Par Melike Hocaoglu
Lorsque Turkish Airlines a lancé sa nouvelle liaison directe entre Istanbul et Santiago en décembre 2024, il ne s'agissait pas seulement d'ajouter une nouvelle destination à son réseau - c'était une déclaration.
La présence de la Turquie en Amérique latine n'est plus un effort diplomatique discret ; il s'agit d'un engagement à part entière pour approfondir les liens dans les domaines du commerce, de la technologie et de la culture.
Autrefois lointain poste diplomatique, l'Amérique latine est devenue un point central de la politique étrangère de la Turquie.
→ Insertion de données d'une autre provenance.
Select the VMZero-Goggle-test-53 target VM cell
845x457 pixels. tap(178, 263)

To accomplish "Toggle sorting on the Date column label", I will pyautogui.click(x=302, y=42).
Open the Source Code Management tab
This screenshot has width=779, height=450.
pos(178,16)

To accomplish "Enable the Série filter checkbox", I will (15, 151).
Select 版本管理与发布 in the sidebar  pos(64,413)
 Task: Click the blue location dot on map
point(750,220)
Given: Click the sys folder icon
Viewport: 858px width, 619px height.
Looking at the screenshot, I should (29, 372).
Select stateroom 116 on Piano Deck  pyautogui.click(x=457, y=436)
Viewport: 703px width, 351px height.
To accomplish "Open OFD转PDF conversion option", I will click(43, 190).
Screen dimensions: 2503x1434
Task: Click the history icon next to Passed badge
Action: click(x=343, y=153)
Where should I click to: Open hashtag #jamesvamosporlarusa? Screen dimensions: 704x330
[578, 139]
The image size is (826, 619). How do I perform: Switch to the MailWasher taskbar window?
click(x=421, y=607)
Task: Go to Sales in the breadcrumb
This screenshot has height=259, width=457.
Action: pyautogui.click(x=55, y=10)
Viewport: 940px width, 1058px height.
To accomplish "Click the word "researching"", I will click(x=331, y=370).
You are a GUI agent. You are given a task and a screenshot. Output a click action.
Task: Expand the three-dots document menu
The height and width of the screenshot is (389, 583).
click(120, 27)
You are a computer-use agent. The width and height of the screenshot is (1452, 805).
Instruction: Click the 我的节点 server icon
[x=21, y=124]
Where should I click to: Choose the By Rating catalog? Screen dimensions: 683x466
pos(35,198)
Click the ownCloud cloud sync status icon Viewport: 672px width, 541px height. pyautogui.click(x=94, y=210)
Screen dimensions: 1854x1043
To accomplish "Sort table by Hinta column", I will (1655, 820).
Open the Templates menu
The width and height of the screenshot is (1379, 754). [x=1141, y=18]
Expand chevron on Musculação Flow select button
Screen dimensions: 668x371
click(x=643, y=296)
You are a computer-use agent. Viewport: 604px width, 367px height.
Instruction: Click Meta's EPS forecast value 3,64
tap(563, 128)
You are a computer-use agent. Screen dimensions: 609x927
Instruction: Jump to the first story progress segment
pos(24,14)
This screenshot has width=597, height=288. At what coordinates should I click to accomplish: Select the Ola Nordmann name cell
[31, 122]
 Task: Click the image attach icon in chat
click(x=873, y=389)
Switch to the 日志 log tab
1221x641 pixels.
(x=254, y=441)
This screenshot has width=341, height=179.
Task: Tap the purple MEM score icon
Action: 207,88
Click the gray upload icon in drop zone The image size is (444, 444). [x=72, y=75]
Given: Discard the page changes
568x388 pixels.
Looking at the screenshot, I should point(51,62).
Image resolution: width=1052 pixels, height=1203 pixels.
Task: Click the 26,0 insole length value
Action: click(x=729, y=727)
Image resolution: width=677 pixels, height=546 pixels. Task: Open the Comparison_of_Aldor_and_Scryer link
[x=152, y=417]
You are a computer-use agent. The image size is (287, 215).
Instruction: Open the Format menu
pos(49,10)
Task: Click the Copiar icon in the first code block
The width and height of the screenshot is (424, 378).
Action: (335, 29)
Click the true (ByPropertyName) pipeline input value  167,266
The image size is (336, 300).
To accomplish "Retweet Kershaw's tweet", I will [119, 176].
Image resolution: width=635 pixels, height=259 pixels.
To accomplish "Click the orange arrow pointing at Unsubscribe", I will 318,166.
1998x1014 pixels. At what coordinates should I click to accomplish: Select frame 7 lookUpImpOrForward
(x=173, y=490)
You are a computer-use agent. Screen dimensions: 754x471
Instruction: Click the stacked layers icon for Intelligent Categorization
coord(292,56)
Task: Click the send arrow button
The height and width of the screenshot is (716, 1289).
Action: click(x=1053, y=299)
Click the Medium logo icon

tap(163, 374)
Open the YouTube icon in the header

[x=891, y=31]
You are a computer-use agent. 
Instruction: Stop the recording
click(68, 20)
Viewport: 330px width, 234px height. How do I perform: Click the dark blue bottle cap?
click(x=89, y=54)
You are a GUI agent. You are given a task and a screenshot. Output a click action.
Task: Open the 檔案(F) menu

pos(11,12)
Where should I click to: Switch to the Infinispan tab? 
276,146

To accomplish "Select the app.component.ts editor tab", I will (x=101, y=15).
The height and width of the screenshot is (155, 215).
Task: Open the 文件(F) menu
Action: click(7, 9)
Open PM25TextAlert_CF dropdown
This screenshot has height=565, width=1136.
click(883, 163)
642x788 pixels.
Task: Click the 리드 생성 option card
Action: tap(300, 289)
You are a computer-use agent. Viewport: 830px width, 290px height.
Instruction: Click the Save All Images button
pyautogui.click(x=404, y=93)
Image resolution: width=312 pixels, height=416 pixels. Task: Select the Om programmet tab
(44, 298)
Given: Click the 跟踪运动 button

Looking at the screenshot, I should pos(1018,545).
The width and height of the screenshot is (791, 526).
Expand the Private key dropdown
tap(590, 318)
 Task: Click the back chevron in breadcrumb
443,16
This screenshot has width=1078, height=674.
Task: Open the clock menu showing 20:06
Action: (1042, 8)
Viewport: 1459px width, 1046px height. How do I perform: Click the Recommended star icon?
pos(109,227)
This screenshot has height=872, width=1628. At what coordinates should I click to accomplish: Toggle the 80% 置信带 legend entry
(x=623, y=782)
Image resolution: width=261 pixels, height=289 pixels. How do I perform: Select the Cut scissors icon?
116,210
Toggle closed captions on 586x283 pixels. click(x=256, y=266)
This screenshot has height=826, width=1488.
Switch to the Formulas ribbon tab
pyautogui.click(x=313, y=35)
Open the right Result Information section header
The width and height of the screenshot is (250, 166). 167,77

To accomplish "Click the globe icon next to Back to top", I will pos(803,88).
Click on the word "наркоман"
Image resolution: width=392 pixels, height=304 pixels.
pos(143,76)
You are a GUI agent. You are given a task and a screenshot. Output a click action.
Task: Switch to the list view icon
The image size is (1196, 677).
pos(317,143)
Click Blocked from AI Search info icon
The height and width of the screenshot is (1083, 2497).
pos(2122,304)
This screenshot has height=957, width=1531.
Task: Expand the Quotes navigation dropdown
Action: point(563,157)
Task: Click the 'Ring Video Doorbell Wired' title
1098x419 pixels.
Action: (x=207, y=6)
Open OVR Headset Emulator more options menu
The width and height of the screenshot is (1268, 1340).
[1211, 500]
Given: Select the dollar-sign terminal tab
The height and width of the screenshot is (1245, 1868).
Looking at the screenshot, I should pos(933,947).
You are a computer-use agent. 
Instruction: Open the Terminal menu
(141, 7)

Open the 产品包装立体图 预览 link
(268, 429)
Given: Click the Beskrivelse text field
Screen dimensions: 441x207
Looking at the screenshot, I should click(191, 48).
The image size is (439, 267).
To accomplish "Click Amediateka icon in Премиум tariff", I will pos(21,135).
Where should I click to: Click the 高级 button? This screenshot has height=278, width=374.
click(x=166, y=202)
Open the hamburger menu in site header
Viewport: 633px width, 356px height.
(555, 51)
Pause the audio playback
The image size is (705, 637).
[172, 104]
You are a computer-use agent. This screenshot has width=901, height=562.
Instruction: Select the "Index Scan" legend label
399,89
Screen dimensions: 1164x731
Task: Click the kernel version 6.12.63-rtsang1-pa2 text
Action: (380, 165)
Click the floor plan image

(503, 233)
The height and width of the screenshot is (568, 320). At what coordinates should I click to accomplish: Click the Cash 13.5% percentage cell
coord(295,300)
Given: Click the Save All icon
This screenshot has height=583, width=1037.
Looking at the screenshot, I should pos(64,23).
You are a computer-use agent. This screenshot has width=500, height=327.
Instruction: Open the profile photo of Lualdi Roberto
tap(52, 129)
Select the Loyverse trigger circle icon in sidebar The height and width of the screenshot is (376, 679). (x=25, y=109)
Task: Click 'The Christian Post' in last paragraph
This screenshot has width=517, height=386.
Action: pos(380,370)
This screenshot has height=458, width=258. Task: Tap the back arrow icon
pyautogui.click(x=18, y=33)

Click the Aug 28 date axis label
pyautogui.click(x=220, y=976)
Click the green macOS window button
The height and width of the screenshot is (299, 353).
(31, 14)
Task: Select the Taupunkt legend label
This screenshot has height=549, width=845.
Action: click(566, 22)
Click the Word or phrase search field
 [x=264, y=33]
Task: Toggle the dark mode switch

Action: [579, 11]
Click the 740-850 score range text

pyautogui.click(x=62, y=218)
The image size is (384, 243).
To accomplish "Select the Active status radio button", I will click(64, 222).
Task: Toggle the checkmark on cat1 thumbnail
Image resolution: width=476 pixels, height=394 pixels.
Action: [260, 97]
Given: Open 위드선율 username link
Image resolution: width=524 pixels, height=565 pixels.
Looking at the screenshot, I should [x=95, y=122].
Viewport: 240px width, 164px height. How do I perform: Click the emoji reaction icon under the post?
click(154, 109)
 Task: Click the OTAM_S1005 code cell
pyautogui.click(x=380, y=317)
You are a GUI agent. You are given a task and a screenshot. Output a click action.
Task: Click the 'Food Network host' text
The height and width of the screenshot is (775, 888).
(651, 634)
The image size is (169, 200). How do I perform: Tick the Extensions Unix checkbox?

En l'espace de deux décennies, Ankara est passée d'une présence marginale à un partenaire influent dans la région.
Le nombre d'ambassades turques en Amérique latine a triplé, passant de six à dix-neuf, la dernière en date ayant été ouverte ce mois-ci au Nicaragua.
Les échanges commerciaux entre la Turquie et l'Amérique latine sont passés de 1 milliard de dollars au début des années 2000 à 18 milliards de dollars aujourd'hui.
Ces chiffres représentent plus qu'une simple croissance économique : ils marquent un changement dans le paysage géopolitique, où les pays d'Amérique latine diversifient activement leurs alliances au-delà des partenaires traditionnels que sont les États-Unis et l'Europe.
Alors que Washington a historiquement dominé la politique étrangère en Amérique latine, aujourd'hui, des pays comme le Brésil, l'Argentine et le Mexique regardent de plus en plus vers l'Est.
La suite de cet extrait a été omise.